After performing in Buenos Aires, Barenboim made his international debut as a pianist in 1952 in Vienna and Rome. In 1955 he performed in Paris, in 1956 in London, and in 1957 in New York under the baton of Leopold Stokowski. Regular concert tours of Europe, the United States, South America, Australia and the Far East followed thereafter.

In June 1967, Barenboim and his then fiancée du Pré gave concerts in Jerusalem, Tel Aviv, Haifa and Beersheba before and during the Six-Day War.

His friendship with musicians Itzhak Perlman, Zubin Mehta, and Pinchas Zukerman, and marriage to du Pré led to the 1969 film by Christopher Nupen of their Schubert "Trout" Quintet.

Following his debut as a conductor with the English Chamber Orchestra in Abbey Road Studios, London in 1966, Barenboim was invited to conduct by many European and American symphony orchestras. Between 1975 and 1989 he was music director of the Orchestre de Paris, where he conducted much contemporary music.

Barenboim made his opera conducting debut in 1973 with a performance of Mozart's Don Giovanni at the Edinburgh Festival. He made his debut at Bayreuth in 1981, conducting there regularly until 1999. In 1988 he was appointed artistic and musical director of the Opera-Bastille in Paris, scheduled to open in 1990, but was fired in January 1989 by the opera's chairman Pierre Bergé. Barenboim was then appointed music director of the Chicago Symphony Orchestra, a post he held until 17 June 2006. He expressed frustration with the need for fund-raising duties in the United States as part of being a music director of an American orchestra.

Since 1992 he has been music director of the Berlin State Opera and the Berlin Staatskapelle, succeeding in maintaining the independent status of the State Opera. He has tried to maintain the orchestra's traditional sound and style. In autumn 2000 he was made conductor for life of the Berlin Staatskapelle. On 15 May 2006 Barenboim was named principal guest conductor of La Scala opera house, in Milan, after Riccardo Muti's resignation. In October 2011 he took over as music director, lining up a starry opening cast in Mozart's Don Giovanni.

In 2006, Barenboim was the BBC Reith Lecturer, giving five lectures called 'In the Beginning was Sound' from London, Chicago, Berlin, and twice from Jerusalem in which he meditated on music. In the autumn of 2006, Barenboim gave the Charles Eliot Norton Lectures at Harvard University entitled 'Sound and Thought'.

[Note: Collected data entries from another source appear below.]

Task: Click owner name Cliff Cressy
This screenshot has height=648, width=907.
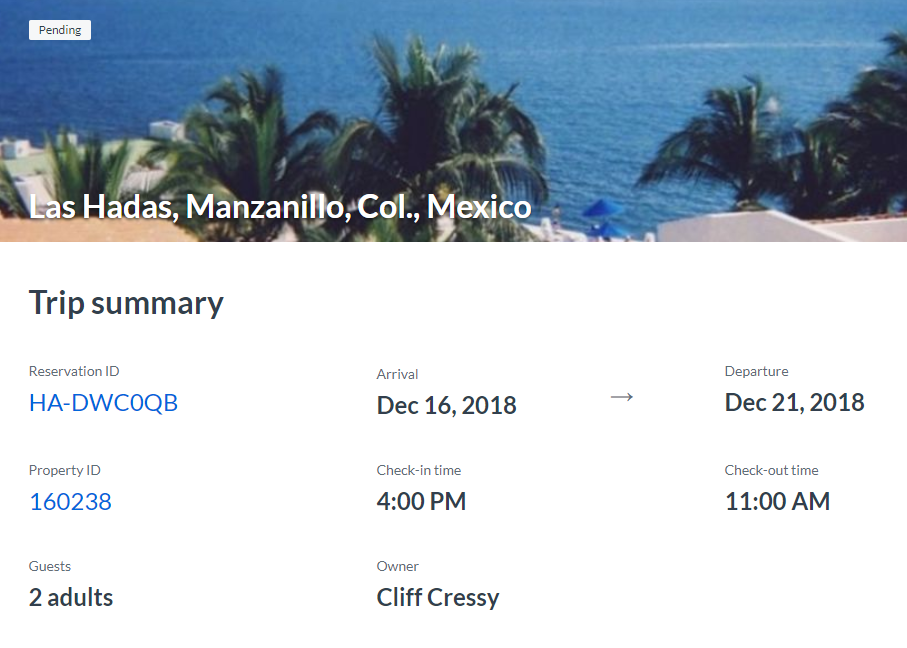Action: (x=437, y=598)
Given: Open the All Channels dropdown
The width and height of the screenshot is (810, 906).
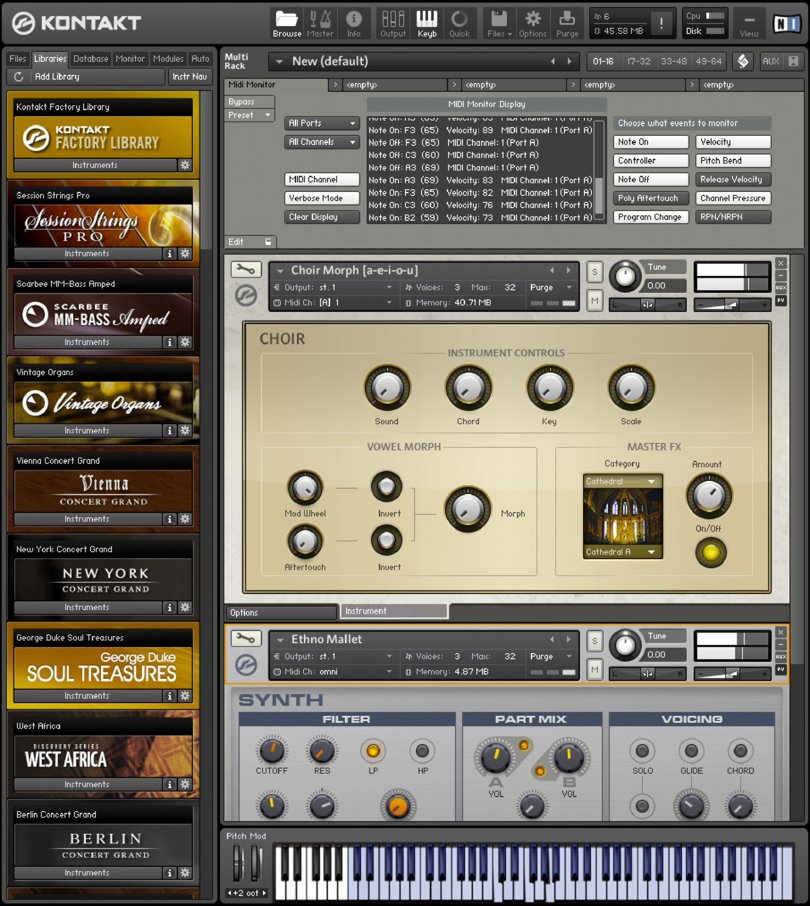Looking at the screenshot, I should 322,143.
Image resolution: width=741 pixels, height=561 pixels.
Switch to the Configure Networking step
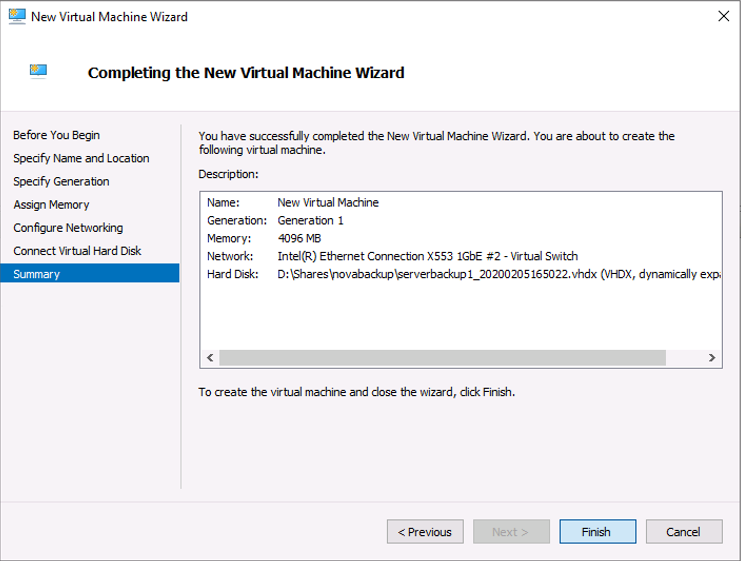tap(68, 227)
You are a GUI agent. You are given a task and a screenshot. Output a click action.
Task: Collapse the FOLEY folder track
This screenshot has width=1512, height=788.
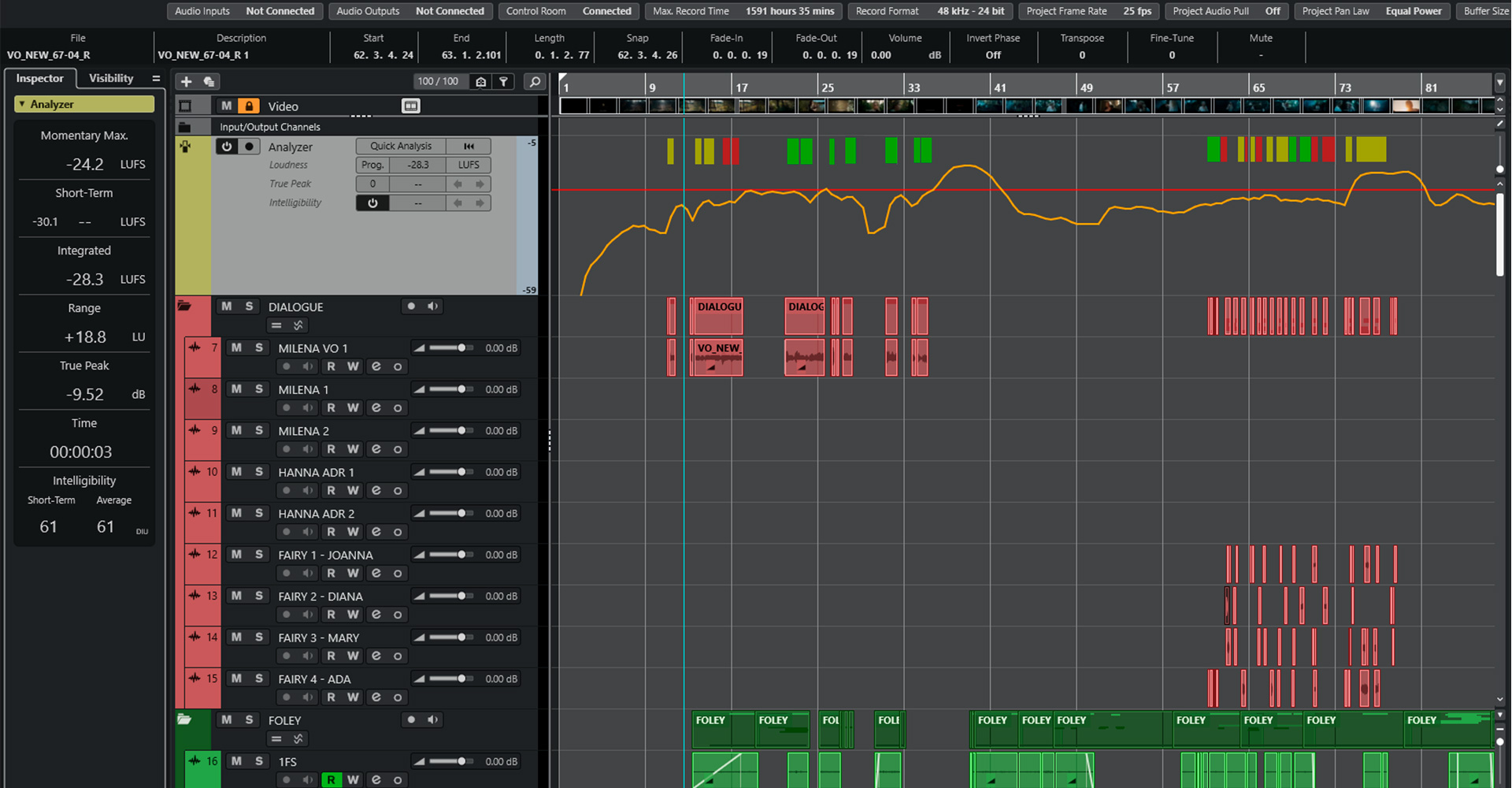coord(184,719)
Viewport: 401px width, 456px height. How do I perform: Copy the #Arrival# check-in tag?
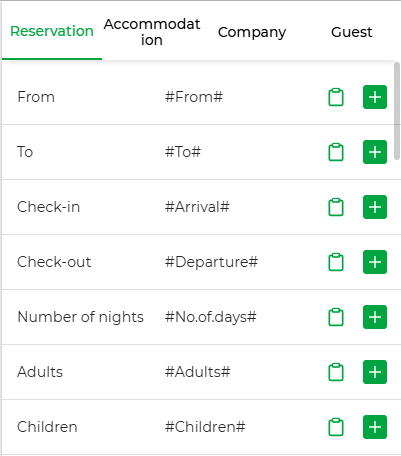336,207
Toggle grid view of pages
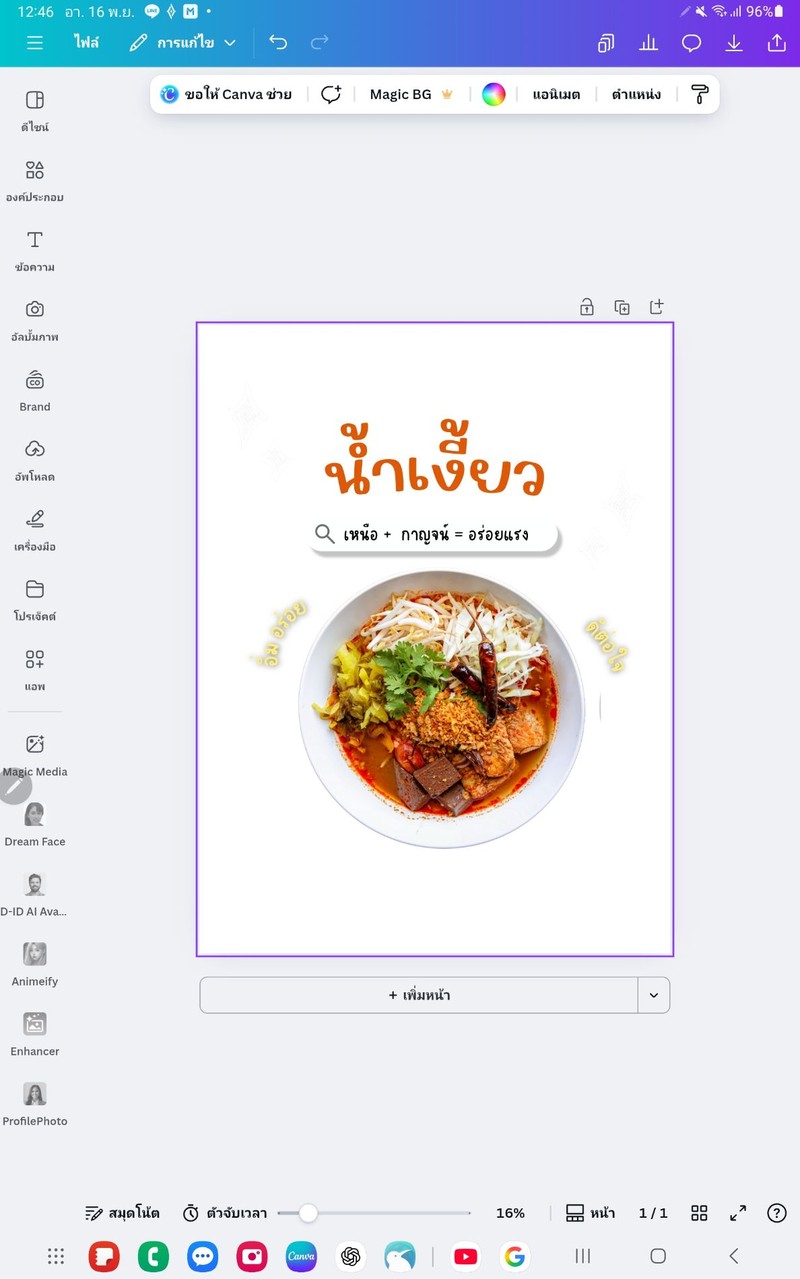This screenshot has height=1279, width=800. tap(699, 1213)
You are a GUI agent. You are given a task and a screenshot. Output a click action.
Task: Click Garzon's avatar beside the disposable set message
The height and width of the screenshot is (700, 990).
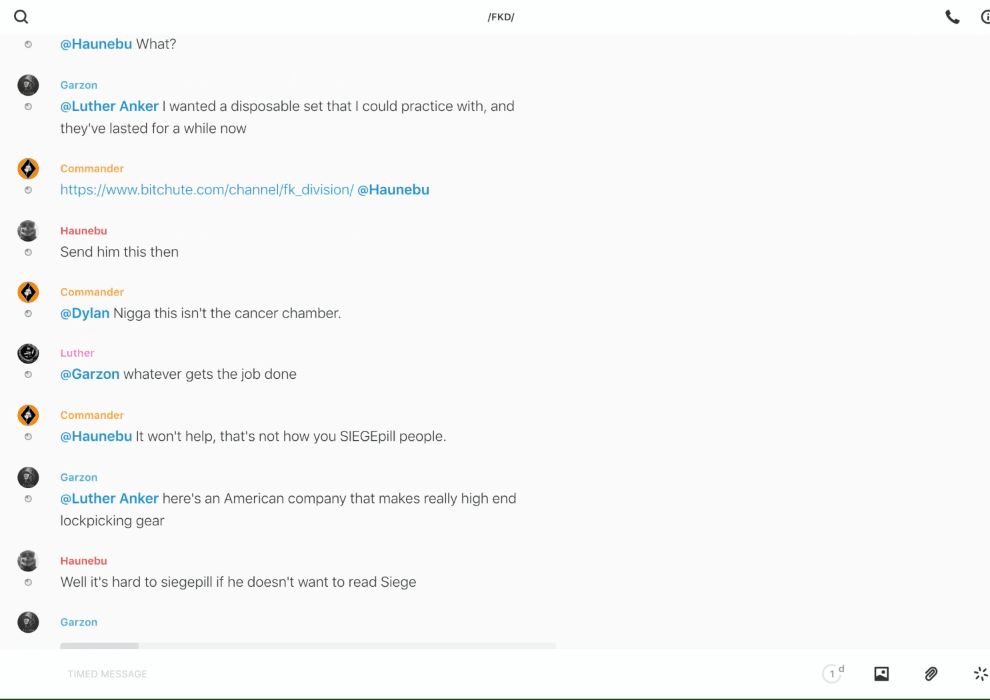click(x=28, y=85)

In November 2006, Lorin Maazel submitted Barenboim's name as his nominee to succeed him as the New York Philharmonic's music director. Barenboim said he was flattered but "nothing could be further from my thoughts at the moment than the possibility of returning to the United States for a permanent position", repeating his lack of interest in the New York Philharmonic's music directorship or their newly created principal conductor position in April 2007. Barenboim made his conducting debut at the Metropolitan Opera in New York for the House's 450th performance of Wagner's Tristan und Isolde on 28 November 2008.

In 2009, he conducted the New Year Concert of the Vienna Philharmonic. In his New Year message, he expressed the hope that 2009 would be a year for peace and for human justice in the Middle East.